## Required tasks
1 – Decide whether each statement below agrees with the excerpt on reasons for not using rehabilitation plans. Answer yes or no for each, quoting the deciding words of the excerpt.
(a) Most participants lacked sufficient knowledge about the rehabilitation committee.
(b) One participant accepted a work position paying 5 NIS per hour.
(c) The woman who thought the committee did testing for schools believed it belonged to the Ministry of Health.
2 – Continue the excerpt on reasons for not using rehabilitation plans, beginning after its final participant quote.

Seven categories related to lack of implementation of one’s rehabilitation plan emerged: (1) Lack of knowledge and orientation; (2) Negative perceptions of the available rehabilitation services (3) Lack of participation and shared decision making process; (4) Not being heard by the committee; (5) Lack of congruence between the goals participants wanted and the committee’s final decision; (6) Lack of competencies of the escorting professional, and (7) Family members’ influence on utilizing services (Also see Table 1). Each category is depicted next with demonstrating quotes.

Table 1 Participants themes and descriptions of reasons and experiences for not using rehabilitation plans
  1. (1)

    Lack of knowledge and orientation regarding RMD law’s essence and process.

Most participants (n = 11) were not aware or lacked sufficient understanding and knowledge about the rehabilitation committee; what is it about, in what context it convenes, what are the procedures and services offered by it? This was demonstrated early in interviews in the responses of some participants to the initial introduction of the topic of the interview (the rehabilitation basket) by the interviewer. For example, one participant replied: “what rehabilitation are you talking about?”. Another woman said: “I didn’t know what this committee is about—I thought it belongs to the [Government’s, g.m.] Education Department, and that they do testing [to screen, g.m.] for schools”. She remarks that only much later did she receive an explanation about the purpose of the committee and its relevance to her personal rehabilitation process. Another participant described their confusion and lack of information regarding the committee and the content of the law as follows:

I understood that rehabilitation basket is a broad thing, I didn’t know from whom [i.e. what govermental office, g.m.] to ask for it. I thought maybe from Social security, maybe from the Ministry of Health, how do you get to them? How do you ask for it?. I thought they could offer many additional things, other than sheltered workshops and supported residence.

A participant mentioned that she had no preparation or knowledge prior, during and after the committee:

I didn’t know what the rehabilitation basket could involve, I was offered a working position of low wage—5 NIS per hour—and I refused it. Only recently I discovered through the nurse that I see at the Mental Health Clinic that they have another program that offers enrichment classes. During the committee I didn’t know there were additional services

Others yet had only a vague idea about its purpose and procedural processes:

I was sent to all sorts of places, and interviewed, and I was asked questions, I answered and they told me, that’s it you may go, and I didn’t get any answers, did they approve or not, what did I get? I didn’t know what they have to offer to me and what I can get, I ended up not getting any answers.

## Dataset excerpts
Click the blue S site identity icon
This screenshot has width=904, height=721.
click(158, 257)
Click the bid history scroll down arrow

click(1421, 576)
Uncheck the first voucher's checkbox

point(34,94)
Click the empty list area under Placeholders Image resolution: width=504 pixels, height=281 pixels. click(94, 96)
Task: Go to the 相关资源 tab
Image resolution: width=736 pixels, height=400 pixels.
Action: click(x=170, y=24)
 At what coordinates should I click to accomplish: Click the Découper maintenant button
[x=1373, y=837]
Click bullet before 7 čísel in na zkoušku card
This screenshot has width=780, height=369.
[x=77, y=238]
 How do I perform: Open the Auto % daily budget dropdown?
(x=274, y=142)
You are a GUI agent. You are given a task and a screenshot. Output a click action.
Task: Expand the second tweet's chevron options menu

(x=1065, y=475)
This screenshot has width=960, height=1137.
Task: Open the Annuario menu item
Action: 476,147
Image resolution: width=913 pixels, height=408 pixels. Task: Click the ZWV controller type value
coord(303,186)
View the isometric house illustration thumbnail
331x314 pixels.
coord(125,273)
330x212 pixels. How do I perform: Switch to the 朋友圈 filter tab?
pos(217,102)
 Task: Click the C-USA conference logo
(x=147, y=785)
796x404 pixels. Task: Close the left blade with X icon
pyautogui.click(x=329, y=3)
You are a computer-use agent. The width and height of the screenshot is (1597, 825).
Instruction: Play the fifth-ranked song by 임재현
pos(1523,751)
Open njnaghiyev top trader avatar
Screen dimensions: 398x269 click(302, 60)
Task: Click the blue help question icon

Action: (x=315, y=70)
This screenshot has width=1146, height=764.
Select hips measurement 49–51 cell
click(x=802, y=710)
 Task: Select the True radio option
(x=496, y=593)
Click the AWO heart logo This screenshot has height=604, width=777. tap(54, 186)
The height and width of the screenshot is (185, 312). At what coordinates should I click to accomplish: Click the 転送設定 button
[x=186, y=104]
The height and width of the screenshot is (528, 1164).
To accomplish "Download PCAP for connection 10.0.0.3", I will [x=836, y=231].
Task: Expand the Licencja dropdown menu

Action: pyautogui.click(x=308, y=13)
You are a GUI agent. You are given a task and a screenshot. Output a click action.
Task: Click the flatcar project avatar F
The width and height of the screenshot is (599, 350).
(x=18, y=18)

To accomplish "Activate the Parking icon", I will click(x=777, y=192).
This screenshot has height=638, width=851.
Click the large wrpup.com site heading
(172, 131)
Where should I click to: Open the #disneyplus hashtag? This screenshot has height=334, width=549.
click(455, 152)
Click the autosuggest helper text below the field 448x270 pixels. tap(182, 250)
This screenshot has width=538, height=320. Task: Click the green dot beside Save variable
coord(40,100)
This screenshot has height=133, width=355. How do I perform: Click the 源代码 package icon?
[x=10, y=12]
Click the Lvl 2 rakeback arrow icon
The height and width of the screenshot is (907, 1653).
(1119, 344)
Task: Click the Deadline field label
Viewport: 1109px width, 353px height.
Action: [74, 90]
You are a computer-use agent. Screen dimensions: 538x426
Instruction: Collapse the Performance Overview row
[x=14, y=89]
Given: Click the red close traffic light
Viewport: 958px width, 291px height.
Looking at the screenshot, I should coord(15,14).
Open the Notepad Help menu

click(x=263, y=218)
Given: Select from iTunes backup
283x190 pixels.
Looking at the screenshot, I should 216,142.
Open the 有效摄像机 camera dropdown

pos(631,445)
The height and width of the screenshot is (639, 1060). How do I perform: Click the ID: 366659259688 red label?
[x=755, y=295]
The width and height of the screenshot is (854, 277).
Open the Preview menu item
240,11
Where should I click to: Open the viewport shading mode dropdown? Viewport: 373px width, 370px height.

## Answers to this exercise
1 –
(a) Yes: "Most participants (n = 11) were not aware or lacked sufficient understanding and knowledge about the rehabilitation committee"
(b) No: "I was offered a working position of low wage—5 NIS per hour—and I refused it"
(c) No: "I thought it belongs to the [Government’s, g.m.] Education Department"

2 –
Another participant said: “I know I am going to receive some help but I don’t know what I am going to receive, or at least I know it in a very limited way”. The following participant mistakenly thought that the committe provides one with a particular rehabilitation program:

to tell the truth, I thought that rehabilitation basket is like day treatment. I missed the day to day encounter, like an open house for a half year or 8 months, with someone who helps, professional help. Someone who listens to you

This general lack of orientation sometimes continued or occured after receiving rehabilitation and service plans: “and no one came and even told me that I received the basket of services. I feel disappointed of the system”. Or: In the committee it was decided that I need a hostel [residential supported services, g.m.] and also sheltered work and then I received the approval notification home, but I actually didn’t know what I was supposed to do with it?” Thus lack of knowledge, orientation or follow up about the context, the goal and the procedures related to the rehabilitation plan led participants not to utilize services.

  1. (2)

    Negative perceptions of the available rehabilitation services

Despite the lack in knowledge and orientation, a majority of participants (n = 11) were assigned rehabilitation services and attempted to use them. However they quickly developed negative attitudes toward them, especially in cases of assigned sheltered services and workshops. For example one participant that was directed to a sheltered factory requiring simple manual labor, said: “it’s a kind of work—a little bit like occupational therapy, it’s not a job; neither the position nor is the money appealing”. Another participant describes his negative views, after visiting three potential work facilities:

… I visited the place and what I saw was far from me, there wasn’t even place for consideration, there was nothing there for me. I saw those that for them this was therapeutic, but it didn’t fit me. I felt like I was back in the hospital, these places are for persons with serious disabilities—not like me.

Others regarded the other consumers with which they would interact in social and residential services negatively. One person described his impressions after his first visit to a daily social club: “I was ashamed; do people also look at me as a sick person? Do I look like them?!. it demoralized me and stressed me… I ran away from there as soon as I could”. Another participant refused an offer for a supported housing arrangement. He visited the facility where he met a friend of his. He describes his impressions:

my friend told me he is there in a room. You know, they have all kinds of hostels [supported group housing services, g.m.] over there, where you have roommates, and no one is satisfied about the shared life… my poor friend, he is a good person, it is not nice to laugh about him, I hope I won’t get into a similar situation.

Thus, even if participants understood and partook of the services assigned to them, when they perceived the services as lower level and/or involving others who came across as very ill, they dismissed the service as unfit for them and ended up not engaging in it.

  1. (3)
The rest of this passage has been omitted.